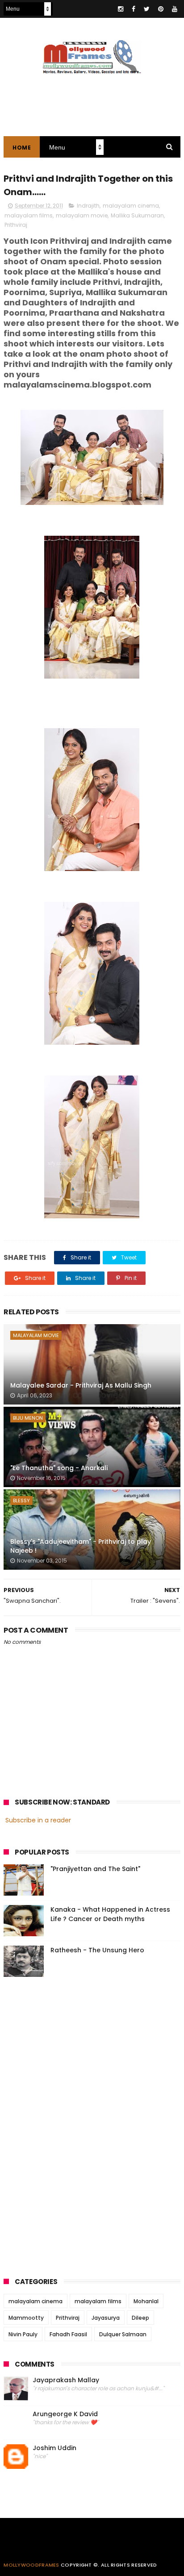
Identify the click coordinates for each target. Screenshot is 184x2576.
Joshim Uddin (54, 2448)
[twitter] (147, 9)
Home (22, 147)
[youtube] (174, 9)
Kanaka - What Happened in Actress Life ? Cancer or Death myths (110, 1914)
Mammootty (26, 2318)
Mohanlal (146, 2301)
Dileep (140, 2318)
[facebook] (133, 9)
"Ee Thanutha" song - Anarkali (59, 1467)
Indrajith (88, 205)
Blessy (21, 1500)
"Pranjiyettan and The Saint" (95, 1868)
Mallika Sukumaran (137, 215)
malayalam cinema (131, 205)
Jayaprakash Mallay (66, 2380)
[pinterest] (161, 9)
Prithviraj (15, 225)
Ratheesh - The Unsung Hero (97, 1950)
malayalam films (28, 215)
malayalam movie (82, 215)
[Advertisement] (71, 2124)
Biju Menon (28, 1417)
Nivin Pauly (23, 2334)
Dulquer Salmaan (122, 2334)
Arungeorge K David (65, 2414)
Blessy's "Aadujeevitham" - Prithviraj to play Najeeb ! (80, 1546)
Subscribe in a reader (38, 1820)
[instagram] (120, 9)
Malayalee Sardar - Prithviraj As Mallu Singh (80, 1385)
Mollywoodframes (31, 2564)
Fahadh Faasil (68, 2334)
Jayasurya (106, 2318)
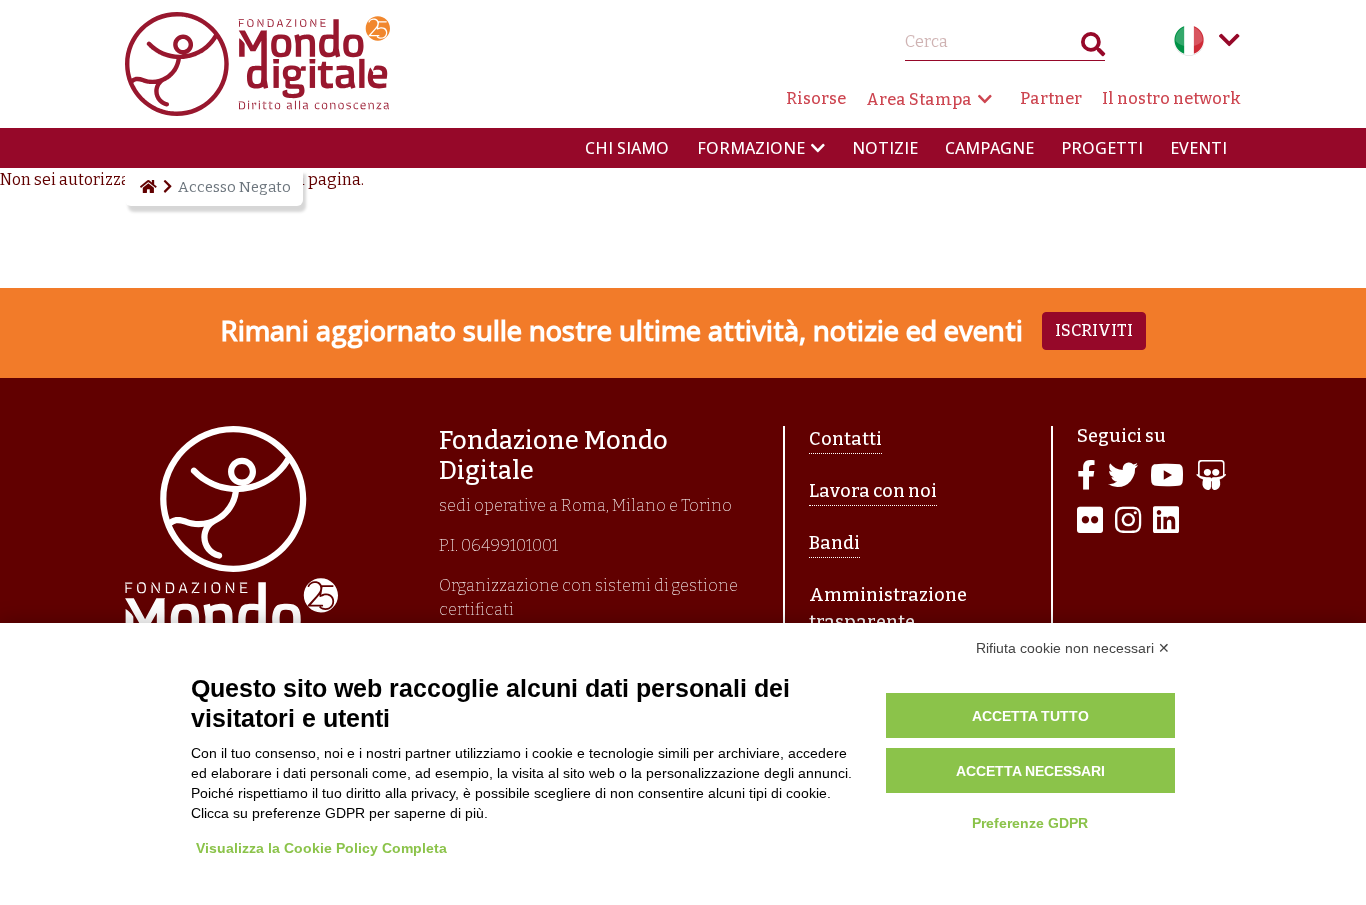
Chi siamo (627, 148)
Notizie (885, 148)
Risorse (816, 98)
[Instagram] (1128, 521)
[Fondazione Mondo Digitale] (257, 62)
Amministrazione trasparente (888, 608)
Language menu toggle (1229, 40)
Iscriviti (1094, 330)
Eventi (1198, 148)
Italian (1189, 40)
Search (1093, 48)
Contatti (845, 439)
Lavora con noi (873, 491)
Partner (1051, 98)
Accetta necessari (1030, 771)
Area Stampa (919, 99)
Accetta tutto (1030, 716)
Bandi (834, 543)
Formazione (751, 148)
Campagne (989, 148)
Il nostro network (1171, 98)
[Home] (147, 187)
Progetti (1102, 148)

### About this exercise
Look through the records above and please copy every line in which the string "malayalam" occurs.

### Task output
malayalam cinema (131, 205)
malayalam films (28, 215)
malayalam movie (82, 215)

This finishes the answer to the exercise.